В Берлине Сазонову был дан завтрак. Обеды и завтраки даются дипломатам не для того, чтобы накормить и напоить их, – это лишь предлог для завязки политической дуэли. Под шипение шампанского в бокалах развивается внешне игривый диалог, в котором даже безобидные слова подвергаются потом тщательному анализу в канцеляриях министерств… Немцы чествовали Сазонова с удивительным радушием! Бетман-Гельвег заявил, что Германия не нуждается в изменении курса русской политики. Конечно, был затронут и Боснийский кризис, в котором Австрия выиграла, а Россия проиграла. Рейхсканцлер заверил Сазонова, что Германия не обязана и не намерена поддерживать честолюбивые планы Австрии на Балканах. Услышав такое, Сазонов чуть не задал вопрос: «Сознает ли канцлер все значение сказанного?» Но он смолчал, ибо понимал, что эти обдуманные слова тоже вписаны в сценарий. Немцы лезли из кожи вон, лишь бы изолировать Россию в Европе… Переговоры продолжались в Потсдаме, где кайзер весьма усиленно (и успешно) потчевал своего милого кузена коньяками, и царь от выпивки подобрел (и поглупел): в проекте договора появилась статья о взаимном обязательстве России и Германии не вступать во враждебные друг другу коалиции.

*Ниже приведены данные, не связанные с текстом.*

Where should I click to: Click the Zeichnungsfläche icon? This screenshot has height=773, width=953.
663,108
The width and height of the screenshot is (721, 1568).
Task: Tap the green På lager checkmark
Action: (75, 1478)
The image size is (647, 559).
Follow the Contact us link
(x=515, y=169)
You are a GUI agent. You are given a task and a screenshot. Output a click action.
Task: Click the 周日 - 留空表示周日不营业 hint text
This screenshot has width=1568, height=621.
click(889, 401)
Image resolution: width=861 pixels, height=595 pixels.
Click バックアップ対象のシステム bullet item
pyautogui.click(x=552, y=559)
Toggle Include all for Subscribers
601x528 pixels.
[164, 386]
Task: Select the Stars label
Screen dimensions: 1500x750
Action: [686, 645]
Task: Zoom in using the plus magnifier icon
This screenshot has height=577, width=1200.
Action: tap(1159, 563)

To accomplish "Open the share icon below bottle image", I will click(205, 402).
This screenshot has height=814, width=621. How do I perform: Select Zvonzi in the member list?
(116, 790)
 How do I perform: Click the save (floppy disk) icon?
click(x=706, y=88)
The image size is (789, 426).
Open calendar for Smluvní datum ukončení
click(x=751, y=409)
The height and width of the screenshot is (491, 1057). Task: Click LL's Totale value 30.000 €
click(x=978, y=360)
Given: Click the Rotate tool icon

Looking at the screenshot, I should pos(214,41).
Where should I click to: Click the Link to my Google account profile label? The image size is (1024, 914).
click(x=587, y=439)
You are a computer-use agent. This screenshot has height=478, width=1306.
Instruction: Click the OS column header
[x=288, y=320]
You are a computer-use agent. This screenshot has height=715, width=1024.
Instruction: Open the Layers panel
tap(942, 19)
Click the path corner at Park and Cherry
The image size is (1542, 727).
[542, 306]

Но Сазонов за выпивкой монархов ограничил себя минеральной водой, и потому Германии, не удалось взобраться на русскую шею. «Ваше величество, в политике всегда есть точки, далее которых следовать гибельно», – сказал Сергей Дмитриевич царю… Вернувшись в Петербург, он дал газетчикам интервью, которое скорее напоминало извинение перед русской публикой за посещение им Берлина. Бетман-Гельвег напрасно заверял рейхстаг, будто в Потсдаме договорились о полном единстве взглядов: Сазонов выдержал бешеный натиск германской дипломатии и договора с немцами не подписал. Потсдамское свидание монархов стало последней попыткой кайзера оторвать Россию от союзников. Это была и последняя попытка Николая вернуть страну на старинные рельсы родственной дружбы с Германией… Сазонов поспешил повидать Столыпина.